Metro style apps can interact with one another and with the system

Jun 12, 2012 12:23 GMT  ·  By

Windows 8 has been designed so as to enable developers to build their applications as part of pairs, enabling interaction with other applications running on the platform.

These interactions are declared through contracts, which any Metro style application built for Windows 8 can support.

Through these contracts, applications can be set to work with other running applications, or with the system itself, so as to deliver a faster, better experience to all users.

However, developers are those who need to implement these contracts in their applications, and they are those who need to set activations for them. Windows 8 can launch Metro Style applications through a Windows activation platform, which is also in charge with notifying apps on the reason they were launched.

“The reasons vary from a user starting the app using its tile on the start screen to the app being launched for a specific task such as showing a user search results for a query,” Derek Gebhard, a program manager on Microsoft’s User Experience team, explains in a blog post.

“Windows provides your app with the reason it was launched and if applicable any additional info needed to complete its task.”

Before Windows 8, this info was passed to apps through command-line parameters. The new model, however, enables the passing of live objects as well, such as StorageFile, ShareOperation and more, so that the app is provided with context.
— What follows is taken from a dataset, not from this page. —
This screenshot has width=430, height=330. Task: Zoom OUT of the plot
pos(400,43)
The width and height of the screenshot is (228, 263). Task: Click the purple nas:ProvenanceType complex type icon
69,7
Thus, contracts are more powerful than before.

Users can initiate app interactions in two ways in Windows 8, one involving main view activation, when the app’s fully immersive view is in the foreground, and another called hosted view activation, via an action that is hosted inline.

In the aforementioned blog post, Derek Gebhard explains what the activation of application contracts involves, and what developers need to do to include support for their app to be launched for a contract.

He also discusses scenarios based on said activation possibilities, so that developers would have a better understanding of how they can take advantage of the feature.